I thought at first I’d post her first view of Rakal by a young mother from Horizon, but I’ve been blogging that for Six Sentence Sunday for six months now. Instead, I picked another piece from War’s End (in the editing stage.) Mik is from Horizon, and is getting his first good look at Central, very early in spring. Kevi was the name Roi used on Horizon. I hope it’s not too long.
Click on the logo to find the other participants in the World Building Blogfest.

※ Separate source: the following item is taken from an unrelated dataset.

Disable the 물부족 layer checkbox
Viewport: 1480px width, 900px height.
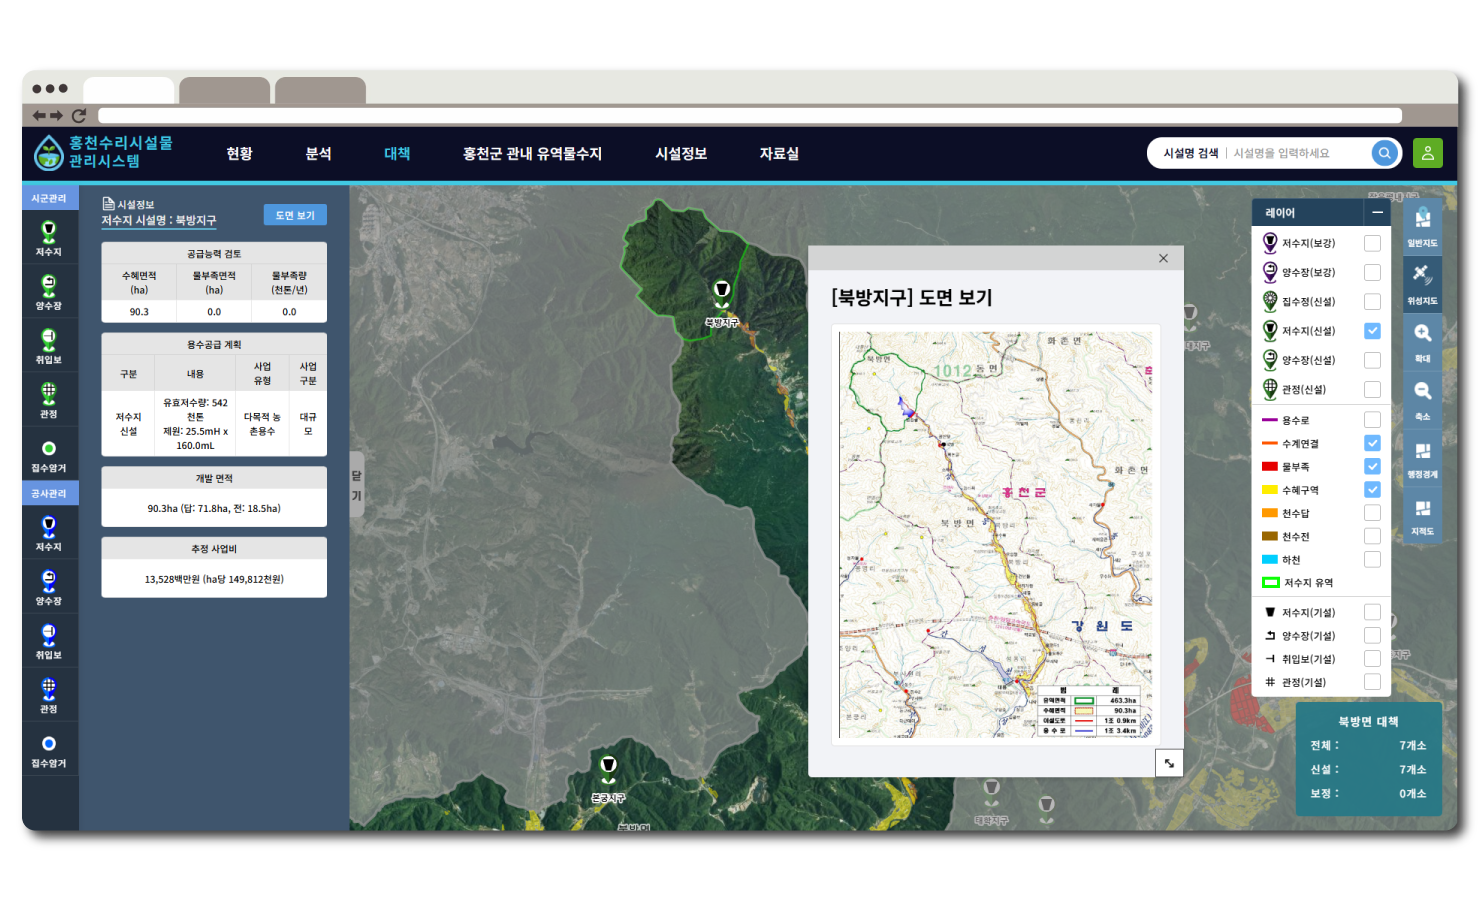(x=1372, y=467)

The map looked like any other satellite map, except for the light point that marked Mik’s position, and the way the map rotated in its frame as he moved and changed scale when he ran his finger up or down the side. Handy, actually, ahead was always up on the map. The scale had given him a little problem at first, until Kevi had identified a bar that grew and shrank with the map as showing the distance a horse at a traveling trot could be expected to cover in half an hour. A longer bar was an eight-hour journey, and when he zoomed out to include the whole K’Roi reservation, only that longer bar was clearly visible, and surprisingly small. Kevi hadn’t exaggerated at all on size, Mik decided.
The yellow cross the light was approaching, out behind the stables, was the symbol for a gate. “Let Timi control it going out,” Kevi had said, “and get hold of me with the com if you want to use one.” Too bad Kevi hadn’t told Timi that a little more clearly. What was it with kids that they always assumed they knew more than adults did?
“This one goes to about twenty different points around the Reserve,” Timi was saying as they approached a misty area between two trees. “You use it by visualizing where you want to go, or by thinking a code symbol, or even the name of your destination.”
“Kevi—ah, Roi—said just to follow you and let you worry about setting it,” Mik said, patting Ripple’s neck. Coin was here—Roi had teleported him back from Horizon yesterday, when he’d gone to inform the delegation that Madame Irela was missing, and he’d taken along another telepath to go on the ship that was to transport the rest of the delegation. That ship wouldn’t go missing, or if it did, Kevi would be able to contact the other telepath. If Mik turned his head, he could see his stallion investigating his paddock. But the horse didn’t look as sure-footed as usual, and Mik was inclined to trust Kevi’s advice that it would take the horse a few fivedays to get used to the stronger gravity of Central.
Timi was riding into the mist ahead of him, and Mik reined Ripple after him. “We’re going up, so your ears’ll pop,” Timi called back, and then the mist closed around them. Mik’s ears did pop as the mist briefly hid everything around them. When the mist cleared, Ripple was on a trail through open forest quite unlike anything Mik had seen around the stable. This was hill country, he saw, and he took a deep breath of the chilly air. Just as well Kevi had insisted he dress warmly.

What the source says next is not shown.